Nato nel a Nola nel 1548, Bruno aveva ricevuto a Napoli una formazione filosofica di indirizzo aristotelico-averroistico, manifestando nel contempo un forte interesse nei confronti della mnemotecnica e dell’ars combinatoria lulliana. La progenitrice della moderna logica matematica e dei sistemi informatici? Forse. Ma ancor di più — come afferma Paolo Rossi, l’autore di Clavis Universalis — un "fossile intellettuale", un ferro vecchio dimenticato per secoli. Divenuto domenicano nel 1565, Bruno lasciò l’abito nel 1576 cominciando quella peregrinazione che in quindici anni lo porterà a insegnare filosofia e arte della memoria a Tolosa, Parigi, Oxford, Wittenberg, Praga, Helmstedt, Zurigo, Francoforte, e a pubblicare – tra l’82 e il ’91 – una trentina di opere in cui metteva a punto una personale concezione mnemonico-combinatoria e, soprattutto, un innovativo sistema di filosofia della natura. Il fulcro della sua nuova cosmologia è l’adesione alla teoria eliocentrica copernicana (intesa come teoria fisica e non come semplice ipotesi astronomico-matematica, come voleva cautamente la Chiesa) e la sua estremizzazione in una prospettiva radicalmente infinitistica: un universo infinito, senza alcun centro e omogeneo nella sua realtà materiale e spaziale, popolato di una pluralità di mondi.

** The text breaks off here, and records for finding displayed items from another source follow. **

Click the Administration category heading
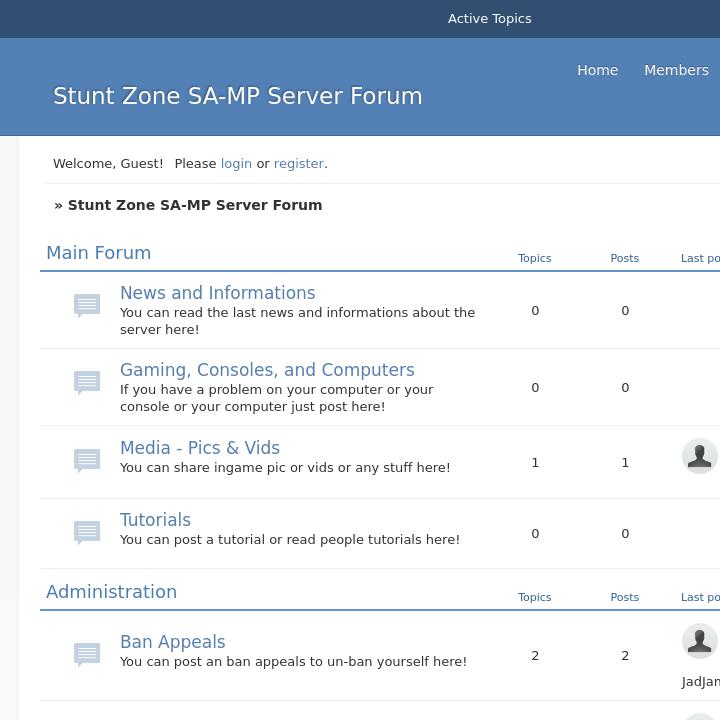111,592
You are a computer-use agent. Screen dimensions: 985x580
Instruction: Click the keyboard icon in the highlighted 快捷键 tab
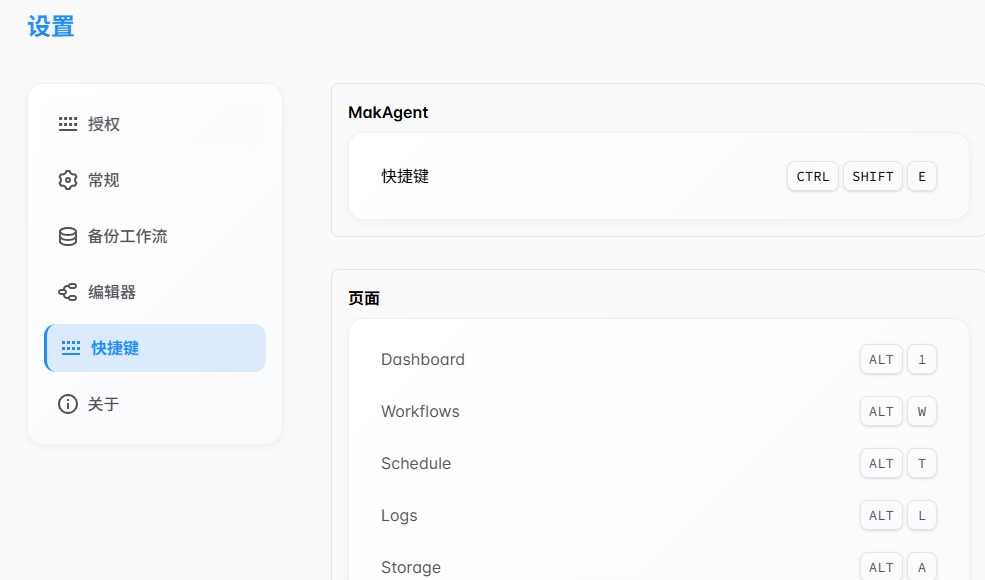71,348
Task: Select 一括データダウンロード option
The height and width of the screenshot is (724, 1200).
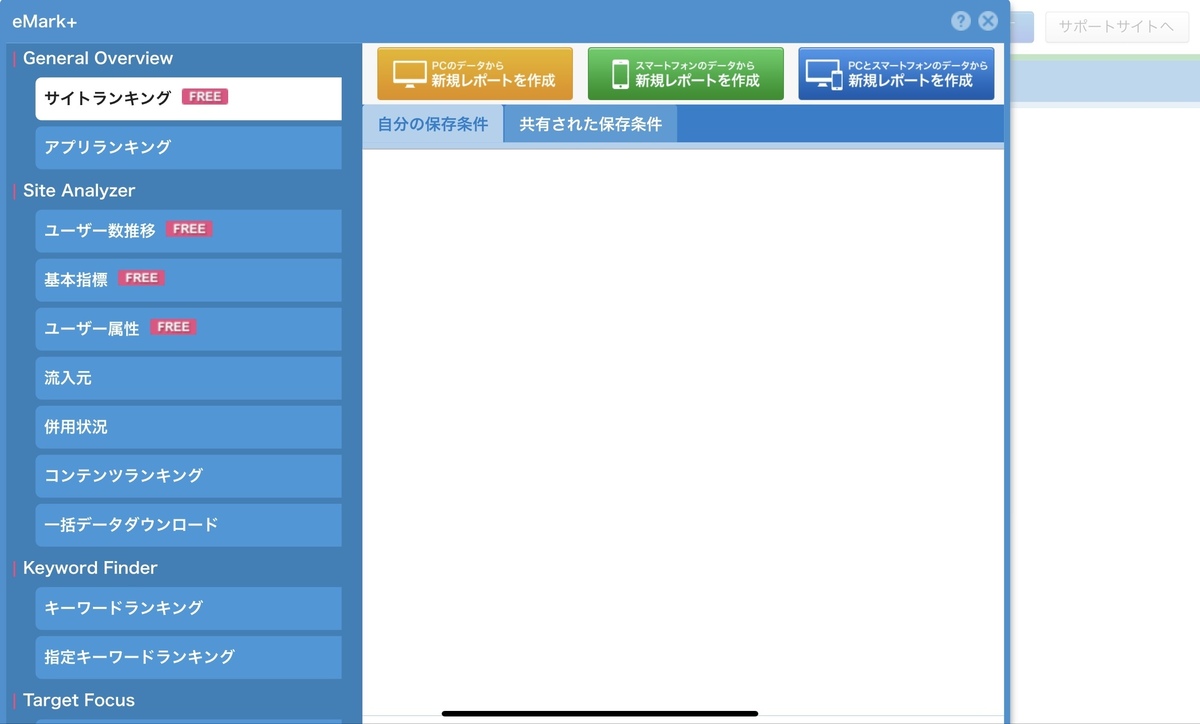Action: point(188,525)
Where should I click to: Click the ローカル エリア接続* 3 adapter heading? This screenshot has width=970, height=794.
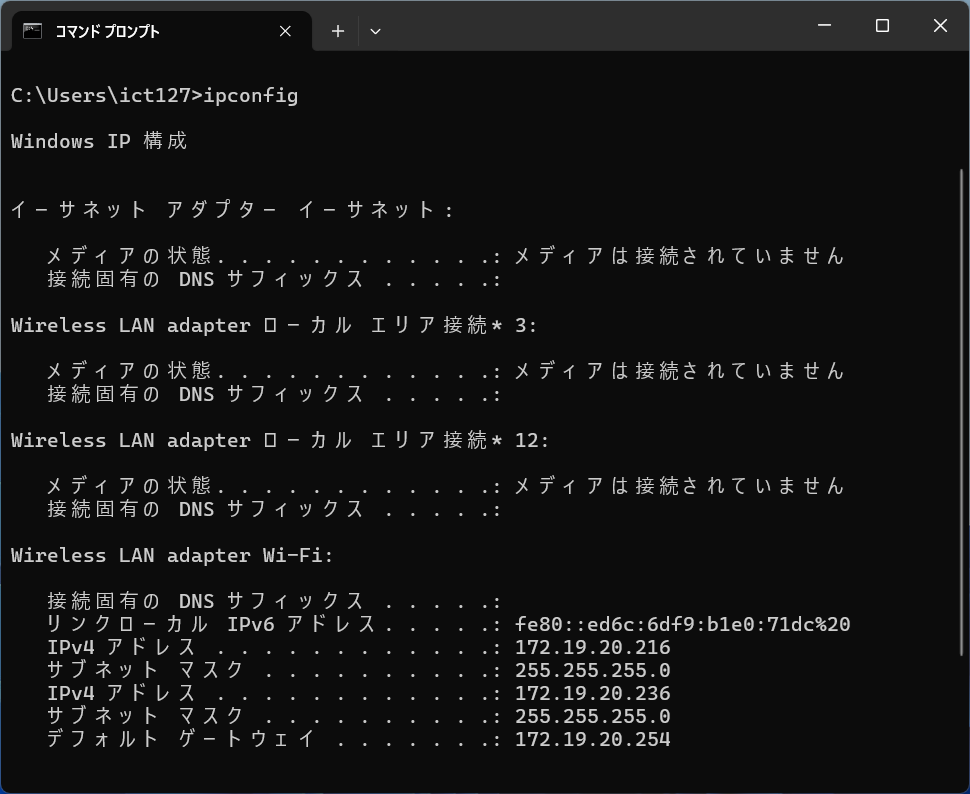pyautogui.click(x=273, y=326)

Tutte idee con cui uno scienziato oggi in realtà si trova perfettamente a proprio agio. O non è vero che vi si può intravedere addirittura un’anticipazione della relatività di Einstein e della cosmologia contemporanea? Sì e no. Lo scienziato di oggi, leggendo Bruno, vedrà queste e altre sorprendenti anticipazioni (come quella sulla continuità biologica tra uomini e bestie), ma della scienza moderna non troverà almeno una cosa essenziale: la spinta verso la matematizzazione. Per questo gli appariranno abbastanza familiari Galileo e Newton, ma non Bruno.

Di tutto questo i nostri scienziati parigini sono perfettamente consapevoli. Perché allora vogliono fare di Bruno il loro eroe? Ce lo spiega proprio Lévy-Leblond: perché ciò che di prezioso Bruno ha insegnato alla scienza e a tutti noi, fino al punto di immolarsi, è un atteggiamento di fondo che oggi andrebbe rinvigorito: è quella rivendicazione, ostinata e coerente, di una libertà interiore e di giudizio che egli manifestò fin da quanto entrò in convento tra i domenicani, la quale ben poco si adattava alla severa disciplina dell’Ordine e all’orientamento dottrinale della Chiesa, e che ancora oggi mal si adatta a molte situazioni istituzionali, scientifiche e accademiche comprese. Non importa tanto ricordare quanto le idee di Bruno fossero eversive (oggi, in fondo, lo sono molto meno). Né che il suo sistema fisico cosmologico —t toglienedo all’uomo ben più radicalmente di Copernico l’illusione i essere al centro di qualcosa — minasse alla radice i valori consolidati sul piano morale e metafisico. Quel che conta oggi è soprattutto quella sua straordinaria libertà di giudizio, che ha segnato la nascita della scienza moderna e della quale va recuperato lo spirito.

Ad essa rendono omaggio anche le dimostrazioni ufficiali che si terranno nei prossimi giorni, in particolare a Nola, dove nacque, e a Roma, dove fu arso vivo in Campo dei Fiori dopo otto anni di processo. Ed è altrettato significativo che la nuova collana dei Meridiani Mondadori «Classici dello Spirito» si inauguri proprio con lui, il grande "novatore" del Rinascimento che per difendere la libertà dello spirito morì «martire e volentieri».